> _To do_
Of the lines in the data below, count the ones holding the string "button", and answer with that number only.

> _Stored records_
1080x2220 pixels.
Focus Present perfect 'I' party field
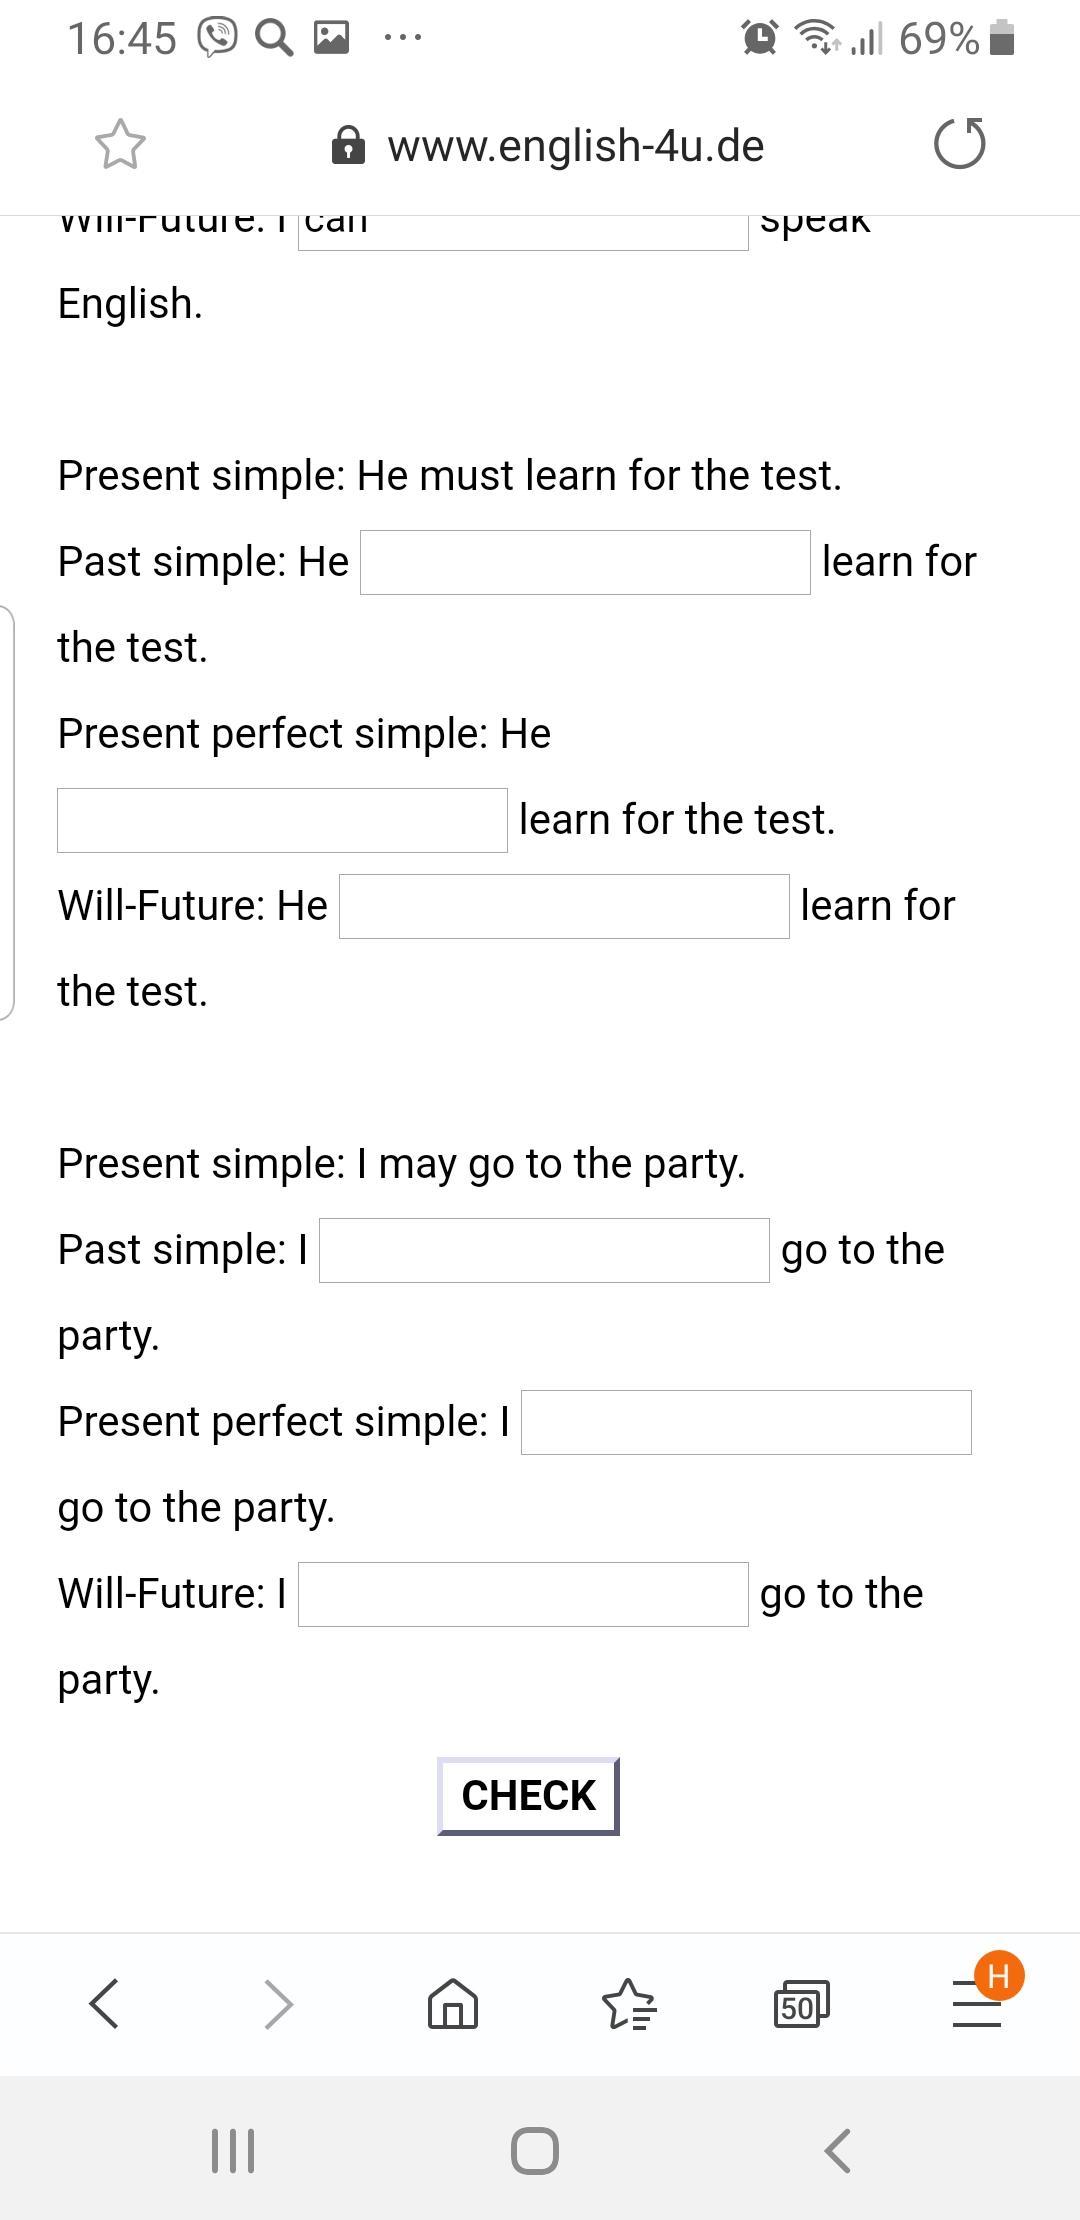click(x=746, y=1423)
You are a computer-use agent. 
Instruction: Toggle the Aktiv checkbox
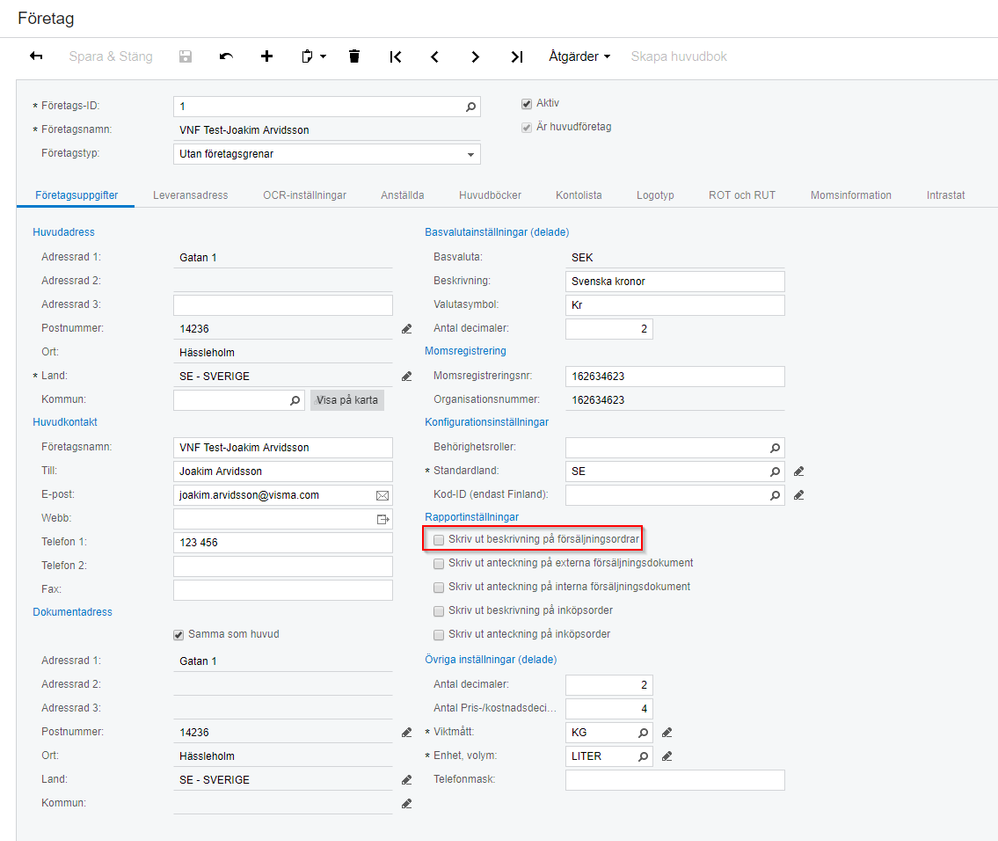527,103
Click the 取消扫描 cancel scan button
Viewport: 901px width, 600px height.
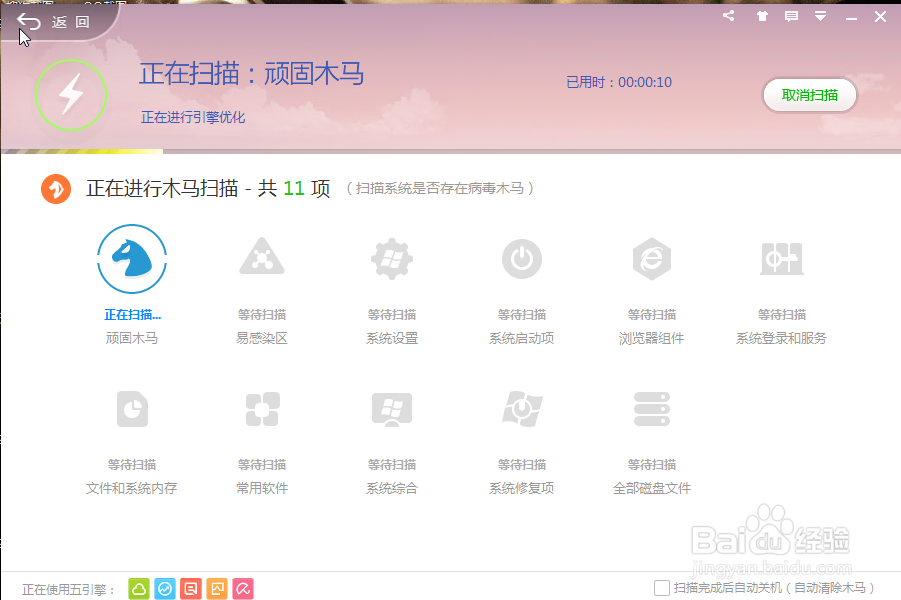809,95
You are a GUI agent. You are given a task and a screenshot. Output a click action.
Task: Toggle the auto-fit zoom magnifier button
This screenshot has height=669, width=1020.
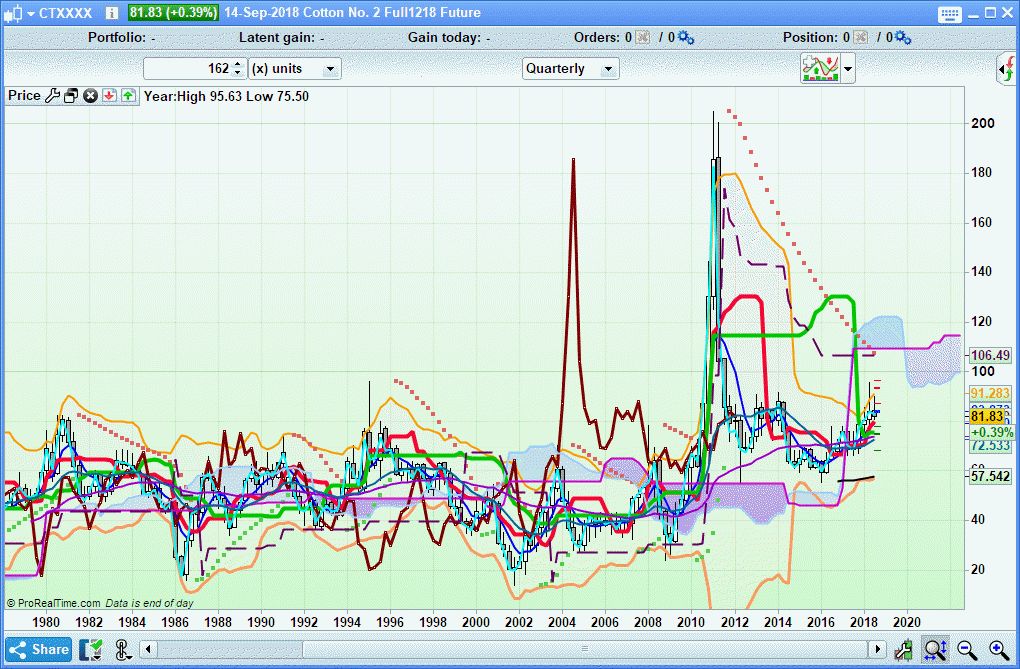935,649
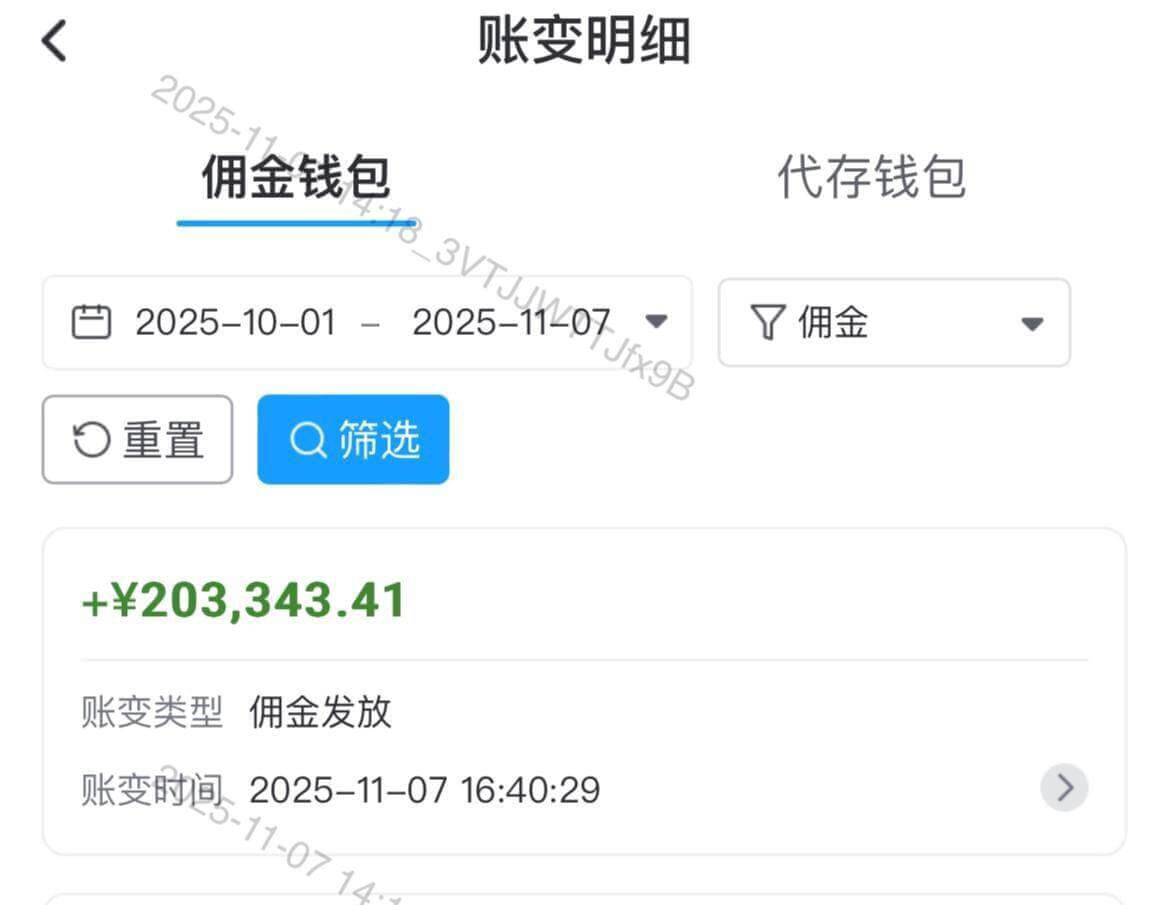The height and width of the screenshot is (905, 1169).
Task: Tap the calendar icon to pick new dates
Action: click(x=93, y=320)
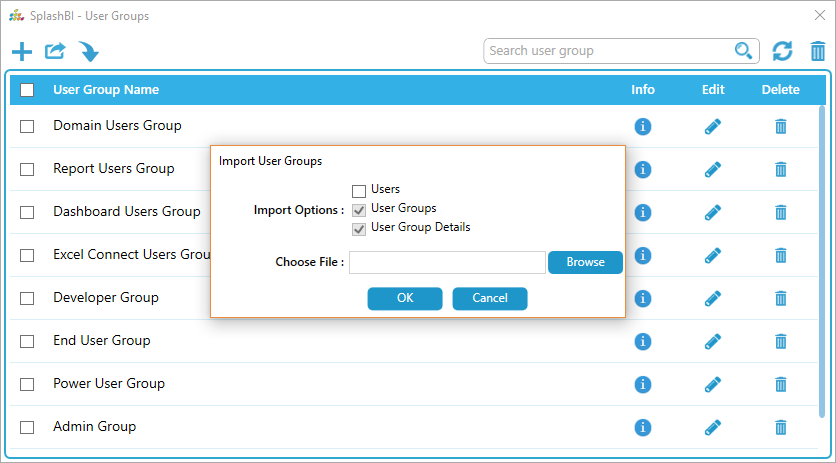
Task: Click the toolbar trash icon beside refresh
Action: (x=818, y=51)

> _Worked solution_
2